Given exercise: Pick out every line in the entries below that contains the string "sidebar", and copy each of those lines in full. Matches must have the same capitalization.

Supplied records:
********

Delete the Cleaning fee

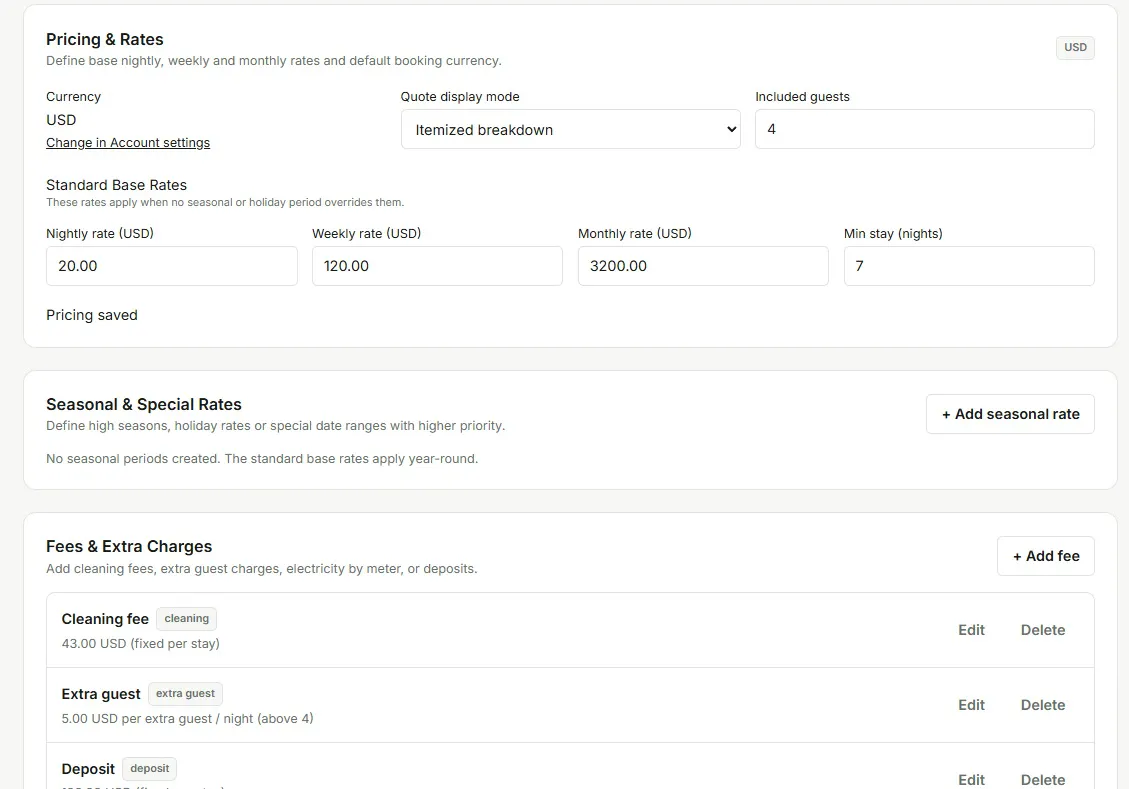(x=1043, y=630)
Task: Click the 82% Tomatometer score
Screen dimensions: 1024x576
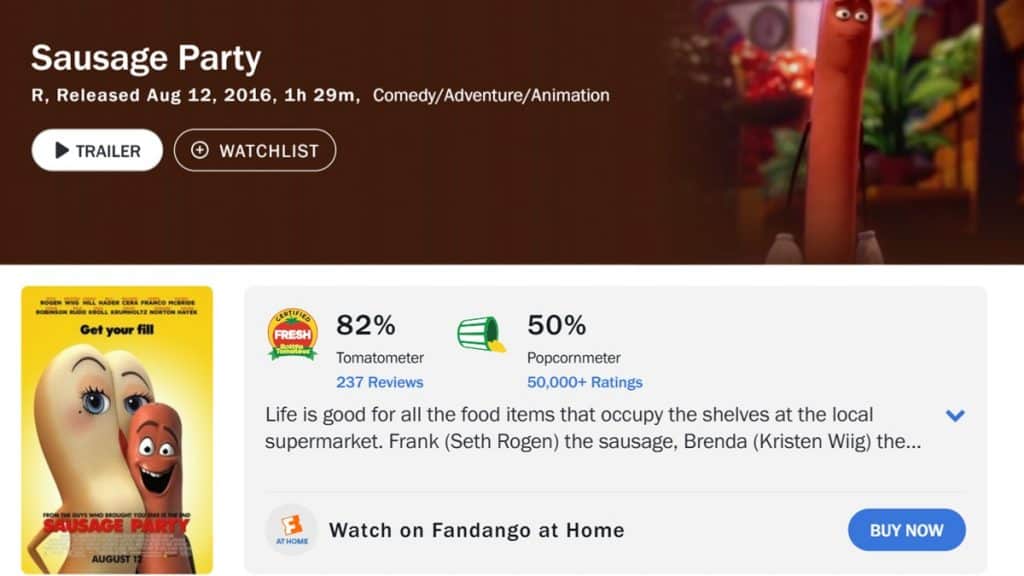Action: pos(366,325)
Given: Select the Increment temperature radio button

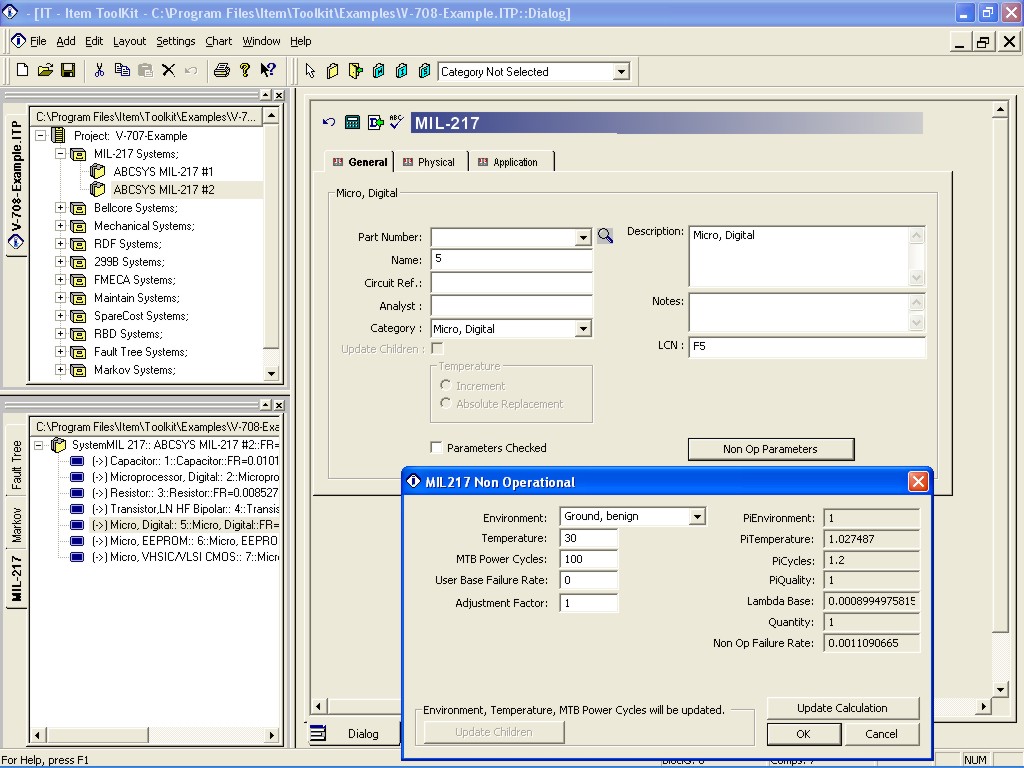Looking at the screenshot, I should 445,385.
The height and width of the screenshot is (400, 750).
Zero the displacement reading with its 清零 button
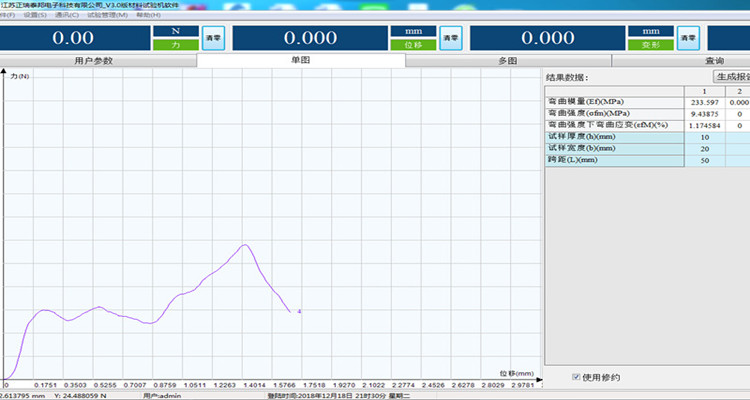[x=451, y=38]
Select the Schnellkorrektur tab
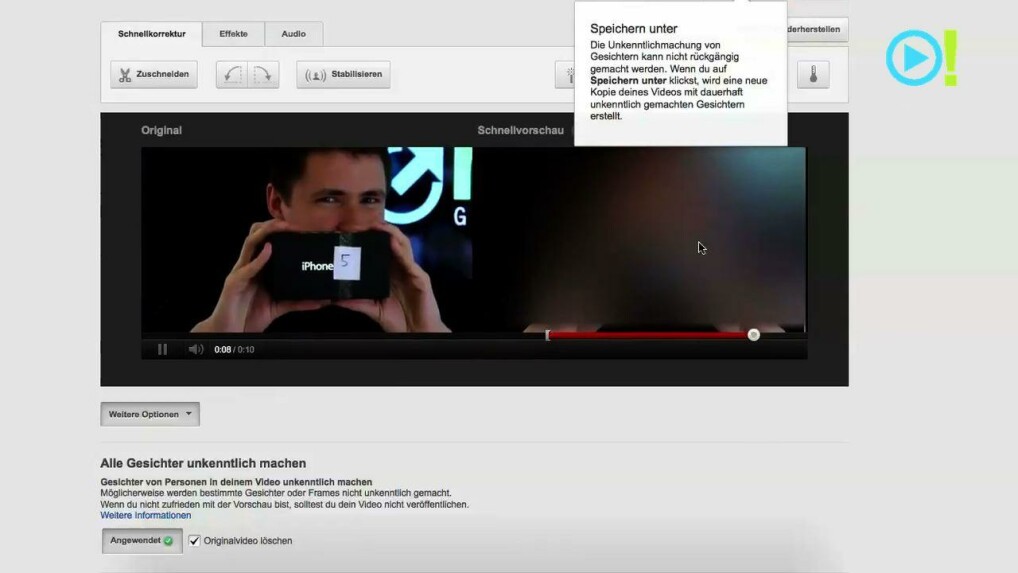The width and height of the screenshot is (1018, 573). pos(151,34)
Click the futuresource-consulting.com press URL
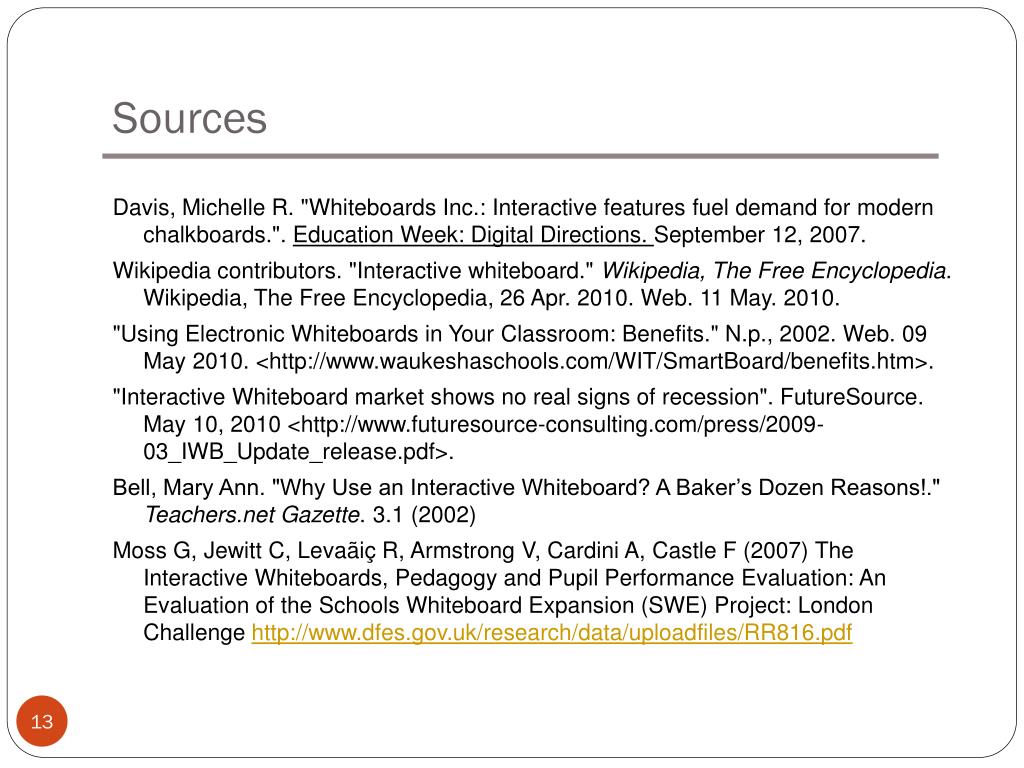This screenshot has width=1024, height=768. coord(555,424)
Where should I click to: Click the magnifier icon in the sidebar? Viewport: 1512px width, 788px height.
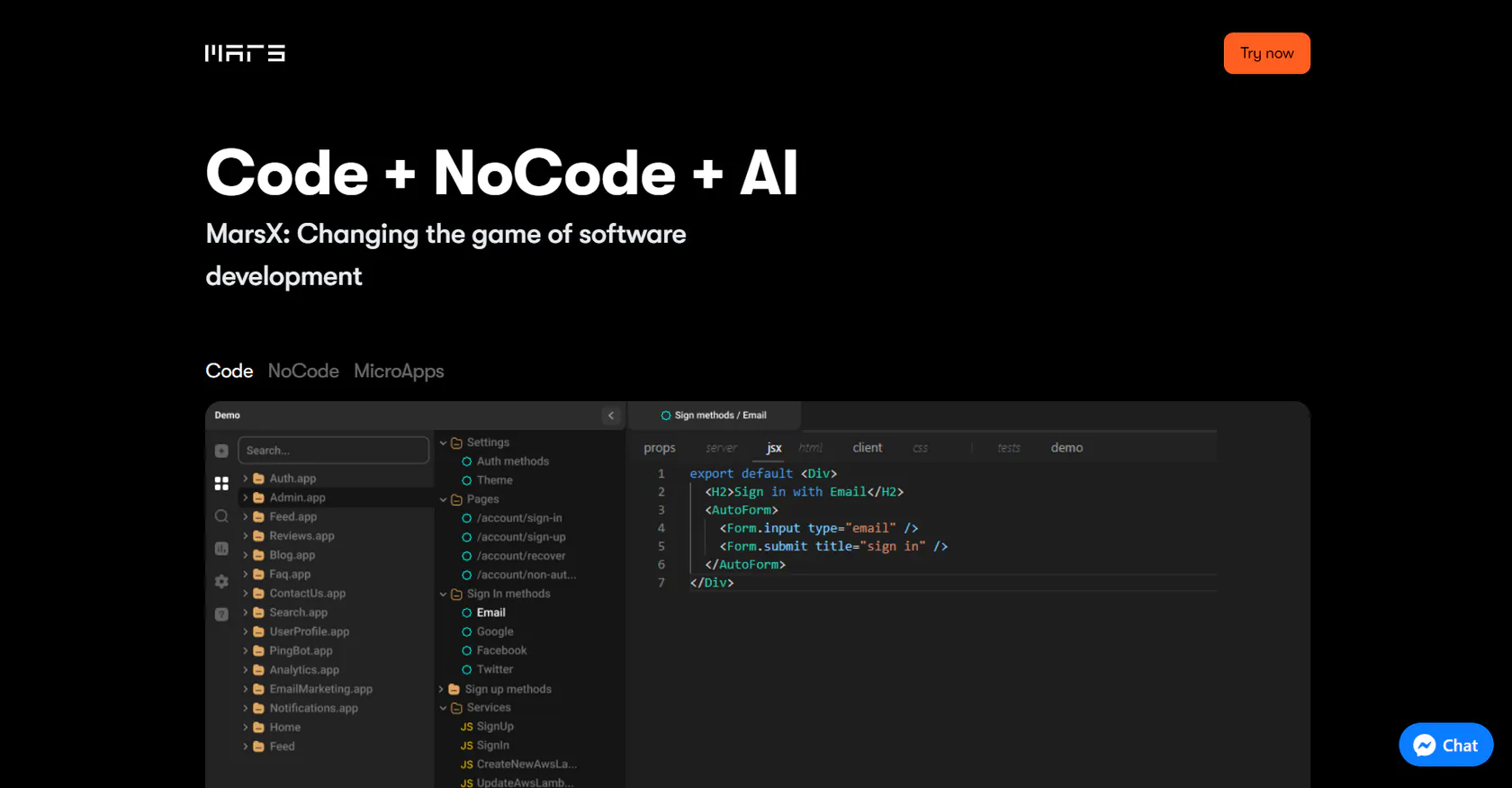coord(221,516)
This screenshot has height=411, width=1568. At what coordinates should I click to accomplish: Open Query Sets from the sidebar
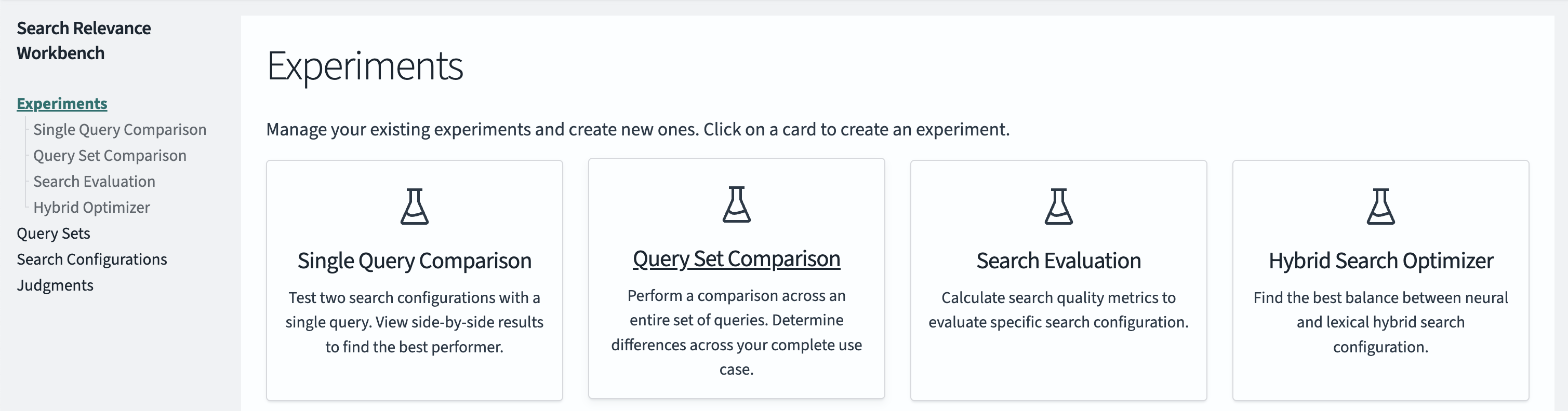point(54,233)
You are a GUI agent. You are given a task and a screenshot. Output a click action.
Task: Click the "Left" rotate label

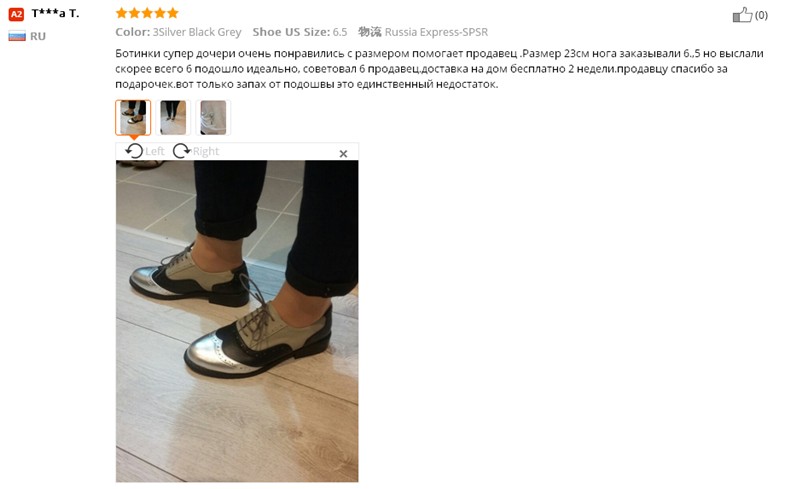155,151

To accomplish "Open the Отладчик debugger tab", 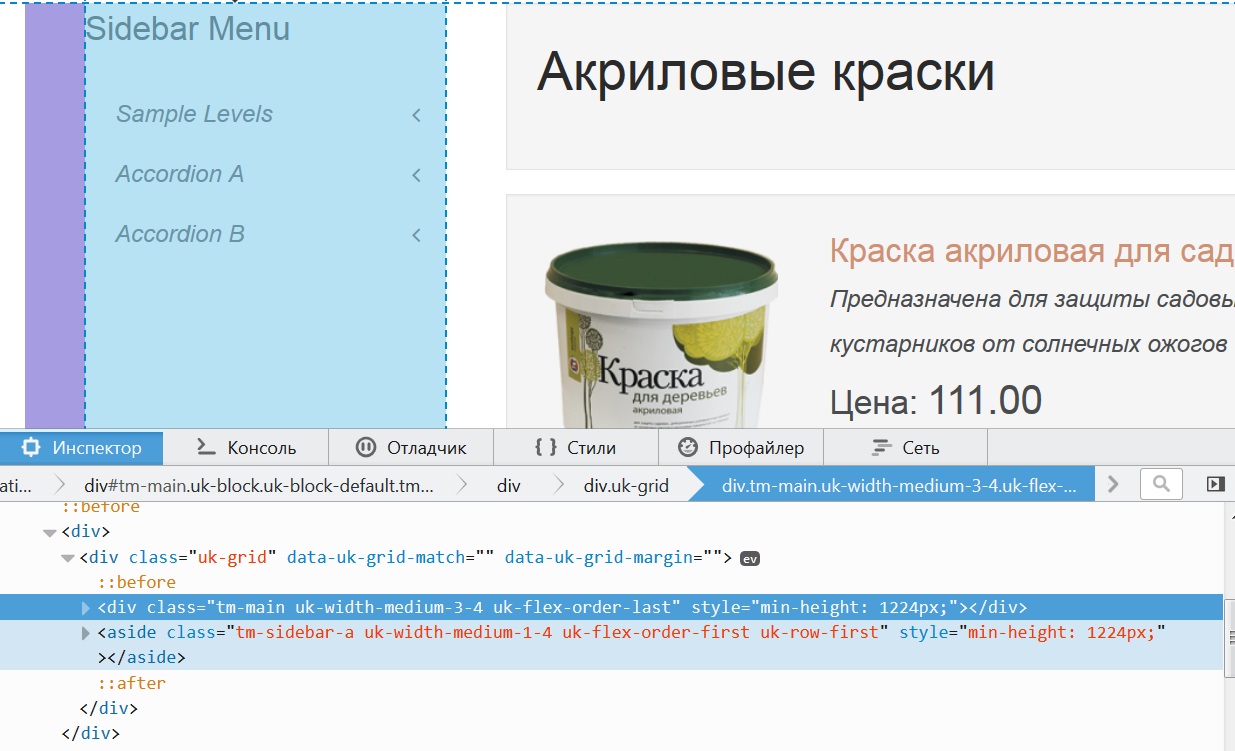I will (x=411, y=448).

********

Solution for this problem:
Where should I click to: Click the magnifier icon in the sidebar? Viewport: 1512px width, 788px height.
This screenshot has height=411, width=1568. At what coordinates should I click to accomplish: Open Query Sets from the sidebar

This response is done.